Safety: Recent studies have confirmed the conclusions of the earlier consensus conference[1] on the safety of thiazide diuretics. Hydrochlorothiazide, 25 mg daily, or its equivalent produces only small changes in the serum potassium level and has no arrhythmogenic effect. If, however, a higher dose is necessary for some reason other than hypertension (e.g., congestive heart failure) a potassium-sparing diuretic should be given along with the thiazide rather than potassium supplements.

The one concern about the safety of thiazide diuretics that remains open is their effect on levels of serum lipids.[21-30] There is general agreement that higher doses (50 to 100 mg daily) of hydrochlorothiazide result in an increase of 5% to 10% in levels of low-density lipoprotein and total cholesterol with variable effects on levels of high-density lipoprotein (HDL) cholesterol, from a decrease of 30% to an increase of 10%. Because of methodologic differences among the studies we do not have a clear picture of the duration of the hyperlipidemia.

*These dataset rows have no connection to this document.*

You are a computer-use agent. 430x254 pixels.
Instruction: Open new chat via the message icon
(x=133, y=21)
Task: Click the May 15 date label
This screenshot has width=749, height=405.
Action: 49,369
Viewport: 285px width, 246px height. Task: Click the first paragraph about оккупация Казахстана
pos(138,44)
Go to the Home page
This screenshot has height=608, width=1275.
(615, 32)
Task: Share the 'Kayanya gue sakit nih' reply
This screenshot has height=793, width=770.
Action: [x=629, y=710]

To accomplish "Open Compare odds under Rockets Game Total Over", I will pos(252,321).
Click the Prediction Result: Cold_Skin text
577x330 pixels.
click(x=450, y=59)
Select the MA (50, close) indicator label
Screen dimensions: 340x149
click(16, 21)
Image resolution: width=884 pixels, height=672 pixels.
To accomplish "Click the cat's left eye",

The Oslo Study,[27] which measured lipid fractions and included a control group, did not show a continued elevation of cholesterol levels. These studies leave unanswered a key question: Would the lower antihypertensive dosage of thiazides currently recommended (such as 25 mg daily of hydrochlorothiazide or its equivalent) cause similar adverse effects? One thiazide, indapamide, may not have adverse effects on serum lipids levels,[28,29] possibly because of its relatively low dosage, 2.5 mg per day. It appears that loop diuretics, such as furosemide, have effects similar to those of the thiazides, whereas the potassium-sparing diuretics have no effect on lipid levels; however, these nonthiazide diuretics have been studied less extensively.

The effect of ß-blockers on serum lipids has also been well studied.[30-35] The nonselective ß-blockers typically raise triglyceride levels by 30% to 40% and lower HDL levels by 5% to 20%. The ß1-selective blockers appear to have similar effects, although perhaps less of an adverse effect on HDL levels. The ß-blockers with intrinsic sympathomimetic activity, such as acebutolol, oxprenolol and pindolol, and those with combined ß-blocking and a-blocking activity, such as labetalol, do not adversely affect lipid profiles.

In patients without other risk factors or target-organ damage a baseline lipid profile should be obtained to measure overall risk. If the lipid levels are normal they should be rechecked several months after treatment is started with a ß-blocker or a diuretic. Patients showing new lipid abnormalities should be considered for a change to drugs that do not adversely affect lipid profiles, such as a-blockers, angiotensin-converting enzyme (ACE) inhibitors, ß-blockers with intrinsic sympatho-mimetic activity, calcium entry blockers and centrally acting drugs.

Other drugs

Alpha-blockers, centrally acting drugs, ACE inhibitors and calcium entry blockers have been shown to reduce blood pressure in comparison with placebo, but there is no information on their ability to prevent the major end points of CHD and CVA.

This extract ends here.